Document section:
# Transport in exclusion processes with one-step memory: density   dependence and optimal acceleration

**Authors:** Eial Teomy, Ralf Metzler

arXiv: 1906.10442 · 2019-08-28

## TL;DR

This paper investigates how the movement of particles with memory in a lattice gas depends on density and persistence, revealing novel non-monotonic behaviors and an optimal density for maximum displacement.

## Contribution

It introduces a mean-field theory to explain non-monotonic MSD behavior in exclusion processes with one-step memory, including the discovery of an optimal density for particle displacement.

## Key findings

- MSD increases with persistence and decreases with density for positive persistence.
- Strong anti-persistence leads to non-monotonic MSD dependence on density.
- An optimal density exists where MSD is maximized under strong anti-persistence.

Dataset extract:
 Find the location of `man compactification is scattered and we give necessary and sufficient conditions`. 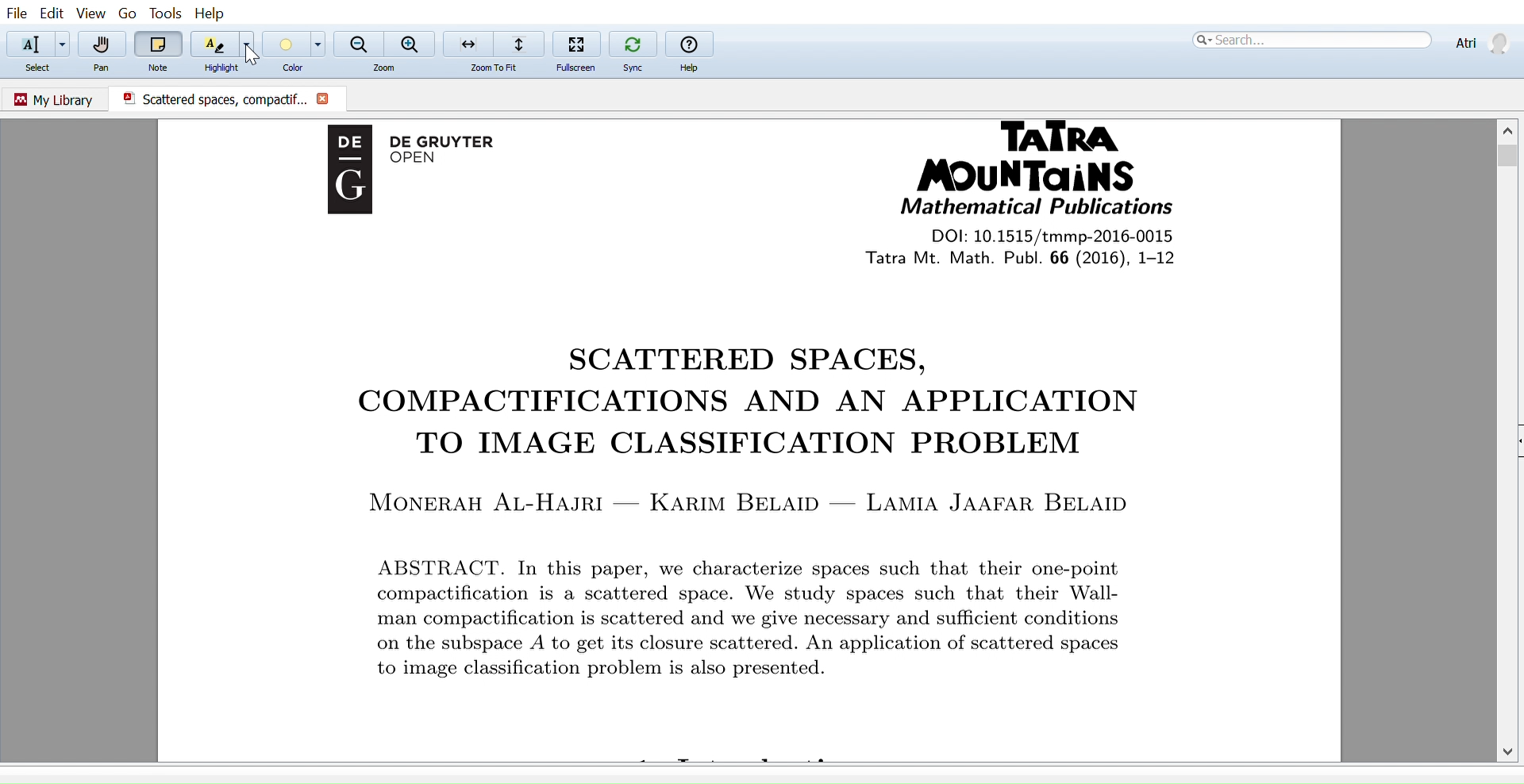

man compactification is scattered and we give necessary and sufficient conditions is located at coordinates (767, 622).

Work to complete:
1 - Quote the summary of the exclusion-process paper from "It introduces a" to "dependence on density.".
2 - Write what comes next in the summary of the exclusion-process paper, picking up after its final sentence.

Expected answers:
1 -
It introduces a mean-field theory to explain non-monotonic MSD behavior in exclusion processes with one-step memory, including the discovery of an optimal density for particle displacement.

## Key findings

- MSD increases with persistence and decreases with density for positive persistence.
- Strong anti-persistence leads to non-monotonic MSD dependence on density.

2 -
## Abstract

We study a lattice gas of persistent walkers, in which each site is occupied by at most one particle and the direction each particle attempts to move to depends on its last step. We analyse the mean squared displacement (MSD) of the particles as a function of the particle density and their persistence (the tendency to continue moving in the same direction). For positive persistence the MSD behaves as expected: it increases with the persistence and decreases with the density. However, for strong anti-persistence we find two different regimes, in which the dependence of the MSD on the density is non-monotonic. For very strong anti-persistence there is an optimal density at which the MSD reaches a maximum. In an intermediate regime, the MSD as a function of the density exhibits both a minimum and a maximum, a phenomenon which has not been observed before. We derive a mean-field theory which qualitatively explains this behaviour.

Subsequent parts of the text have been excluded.